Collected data
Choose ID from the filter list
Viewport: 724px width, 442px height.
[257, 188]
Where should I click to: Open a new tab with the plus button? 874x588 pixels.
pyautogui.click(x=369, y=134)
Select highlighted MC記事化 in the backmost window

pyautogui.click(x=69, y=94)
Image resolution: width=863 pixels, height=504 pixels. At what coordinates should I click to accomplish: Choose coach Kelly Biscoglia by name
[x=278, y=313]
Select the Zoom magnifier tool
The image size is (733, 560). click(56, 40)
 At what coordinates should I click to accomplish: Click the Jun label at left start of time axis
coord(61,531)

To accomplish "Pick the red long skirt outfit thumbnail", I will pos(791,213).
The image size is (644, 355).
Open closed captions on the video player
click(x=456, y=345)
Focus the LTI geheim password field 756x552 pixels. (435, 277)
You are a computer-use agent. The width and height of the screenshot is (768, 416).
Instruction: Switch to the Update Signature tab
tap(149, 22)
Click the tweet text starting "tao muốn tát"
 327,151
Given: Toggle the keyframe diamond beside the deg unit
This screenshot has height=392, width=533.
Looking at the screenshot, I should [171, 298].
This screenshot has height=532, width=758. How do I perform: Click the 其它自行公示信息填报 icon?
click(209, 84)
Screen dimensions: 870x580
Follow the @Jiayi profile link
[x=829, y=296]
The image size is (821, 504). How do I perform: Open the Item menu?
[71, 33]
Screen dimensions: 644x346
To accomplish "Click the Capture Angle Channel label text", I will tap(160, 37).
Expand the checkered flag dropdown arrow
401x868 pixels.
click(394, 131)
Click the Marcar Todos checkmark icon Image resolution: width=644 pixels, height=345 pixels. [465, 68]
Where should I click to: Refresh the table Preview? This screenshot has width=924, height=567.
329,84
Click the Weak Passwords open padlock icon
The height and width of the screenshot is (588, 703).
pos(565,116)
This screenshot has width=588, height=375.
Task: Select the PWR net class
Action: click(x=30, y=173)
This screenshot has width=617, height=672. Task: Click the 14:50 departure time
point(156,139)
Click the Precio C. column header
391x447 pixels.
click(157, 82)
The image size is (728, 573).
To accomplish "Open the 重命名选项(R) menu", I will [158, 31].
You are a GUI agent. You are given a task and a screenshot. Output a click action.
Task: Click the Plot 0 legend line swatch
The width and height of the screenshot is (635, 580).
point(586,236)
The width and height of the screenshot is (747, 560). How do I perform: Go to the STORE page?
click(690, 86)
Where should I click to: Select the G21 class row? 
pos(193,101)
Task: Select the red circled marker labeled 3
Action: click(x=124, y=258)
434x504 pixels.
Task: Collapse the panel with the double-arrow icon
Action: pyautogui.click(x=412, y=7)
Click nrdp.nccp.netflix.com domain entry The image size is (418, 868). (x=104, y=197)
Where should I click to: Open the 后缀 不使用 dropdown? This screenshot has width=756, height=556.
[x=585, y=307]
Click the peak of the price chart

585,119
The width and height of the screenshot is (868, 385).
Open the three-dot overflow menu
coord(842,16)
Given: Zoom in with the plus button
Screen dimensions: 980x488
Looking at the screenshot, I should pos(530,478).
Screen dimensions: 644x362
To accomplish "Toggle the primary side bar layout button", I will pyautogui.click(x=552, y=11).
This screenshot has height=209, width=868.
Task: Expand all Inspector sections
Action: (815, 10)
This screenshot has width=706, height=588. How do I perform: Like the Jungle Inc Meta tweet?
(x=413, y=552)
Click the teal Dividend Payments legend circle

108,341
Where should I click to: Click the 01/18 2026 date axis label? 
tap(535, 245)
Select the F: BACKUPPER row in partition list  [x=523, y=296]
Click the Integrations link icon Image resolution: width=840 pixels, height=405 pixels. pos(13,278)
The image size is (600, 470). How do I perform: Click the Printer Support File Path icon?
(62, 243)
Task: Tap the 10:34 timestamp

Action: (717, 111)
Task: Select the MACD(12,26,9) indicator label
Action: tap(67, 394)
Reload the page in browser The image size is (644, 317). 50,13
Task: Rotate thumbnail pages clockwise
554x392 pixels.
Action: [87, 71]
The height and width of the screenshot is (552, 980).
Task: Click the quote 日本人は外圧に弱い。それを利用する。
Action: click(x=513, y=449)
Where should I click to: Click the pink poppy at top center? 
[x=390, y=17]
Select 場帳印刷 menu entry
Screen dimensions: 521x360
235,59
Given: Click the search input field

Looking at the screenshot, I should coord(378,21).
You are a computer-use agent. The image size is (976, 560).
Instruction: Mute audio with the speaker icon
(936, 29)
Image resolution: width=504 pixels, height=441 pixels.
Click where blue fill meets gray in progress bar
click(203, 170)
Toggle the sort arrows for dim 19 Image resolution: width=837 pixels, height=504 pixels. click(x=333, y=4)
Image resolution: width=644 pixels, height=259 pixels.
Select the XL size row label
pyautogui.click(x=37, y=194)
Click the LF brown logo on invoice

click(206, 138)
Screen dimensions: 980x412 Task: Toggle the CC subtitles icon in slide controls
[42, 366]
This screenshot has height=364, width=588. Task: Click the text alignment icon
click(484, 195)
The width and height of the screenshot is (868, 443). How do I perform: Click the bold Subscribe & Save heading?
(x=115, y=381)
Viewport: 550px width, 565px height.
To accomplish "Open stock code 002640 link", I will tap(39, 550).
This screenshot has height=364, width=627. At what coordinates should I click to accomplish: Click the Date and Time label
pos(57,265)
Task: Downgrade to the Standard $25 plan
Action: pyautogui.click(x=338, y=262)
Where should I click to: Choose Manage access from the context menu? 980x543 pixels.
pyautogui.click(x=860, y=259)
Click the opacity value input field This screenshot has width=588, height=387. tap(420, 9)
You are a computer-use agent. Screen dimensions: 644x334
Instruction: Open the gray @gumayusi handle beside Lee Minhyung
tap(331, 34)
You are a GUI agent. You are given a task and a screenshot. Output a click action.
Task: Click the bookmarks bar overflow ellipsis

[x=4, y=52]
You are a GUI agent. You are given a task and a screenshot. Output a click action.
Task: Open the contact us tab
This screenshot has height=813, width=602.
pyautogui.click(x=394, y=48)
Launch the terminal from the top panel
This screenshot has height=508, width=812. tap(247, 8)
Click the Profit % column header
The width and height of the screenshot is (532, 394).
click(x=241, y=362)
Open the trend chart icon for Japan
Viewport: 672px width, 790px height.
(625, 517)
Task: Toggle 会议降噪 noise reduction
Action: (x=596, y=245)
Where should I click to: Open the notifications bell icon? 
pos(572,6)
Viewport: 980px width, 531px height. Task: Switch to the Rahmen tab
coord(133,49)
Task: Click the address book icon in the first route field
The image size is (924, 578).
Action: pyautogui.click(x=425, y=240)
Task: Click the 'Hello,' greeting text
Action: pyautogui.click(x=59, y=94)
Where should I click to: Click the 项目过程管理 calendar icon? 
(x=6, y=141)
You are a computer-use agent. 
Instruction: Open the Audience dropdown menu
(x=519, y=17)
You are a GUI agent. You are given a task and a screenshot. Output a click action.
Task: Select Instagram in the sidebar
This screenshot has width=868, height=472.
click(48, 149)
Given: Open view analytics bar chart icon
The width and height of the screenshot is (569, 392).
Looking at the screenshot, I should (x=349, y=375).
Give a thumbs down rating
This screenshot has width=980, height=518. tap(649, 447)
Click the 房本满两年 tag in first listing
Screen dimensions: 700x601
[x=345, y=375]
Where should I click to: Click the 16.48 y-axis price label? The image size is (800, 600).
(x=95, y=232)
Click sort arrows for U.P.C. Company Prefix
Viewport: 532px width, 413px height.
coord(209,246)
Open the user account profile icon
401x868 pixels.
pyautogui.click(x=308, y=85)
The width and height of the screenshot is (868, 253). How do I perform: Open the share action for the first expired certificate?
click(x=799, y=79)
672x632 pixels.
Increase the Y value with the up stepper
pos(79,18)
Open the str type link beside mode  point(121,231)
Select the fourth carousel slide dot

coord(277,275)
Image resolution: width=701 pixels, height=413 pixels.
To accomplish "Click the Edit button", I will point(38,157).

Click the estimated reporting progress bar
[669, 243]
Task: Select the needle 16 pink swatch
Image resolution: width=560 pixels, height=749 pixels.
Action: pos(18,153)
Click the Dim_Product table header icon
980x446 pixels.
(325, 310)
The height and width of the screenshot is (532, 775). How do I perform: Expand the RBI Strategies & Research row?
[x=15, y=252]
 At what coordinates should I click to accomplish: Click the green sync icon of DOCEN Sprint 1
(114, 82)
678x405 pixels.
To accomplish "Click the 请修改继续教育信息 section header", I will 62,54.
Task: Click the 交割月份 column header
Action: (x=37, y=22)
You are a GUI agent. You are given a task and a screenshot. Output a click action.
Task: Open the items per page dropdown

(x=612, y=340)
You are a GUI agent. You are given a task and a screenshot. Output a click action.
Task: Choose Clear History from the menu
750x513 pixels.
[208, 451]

- [YOUR ASSIGNMENT]:
The task calls for all lines in the entries that hold "computer".

- [RESULT FOR THIS EXERCISE]:
You are a computer-use agent. The width and height of the screenshot is (768, 416).
You are a computer-use agent. The image size is (976, 560).
You are a computer-use agent. Screen dimensions: 644x334
You are a computer-use agent. 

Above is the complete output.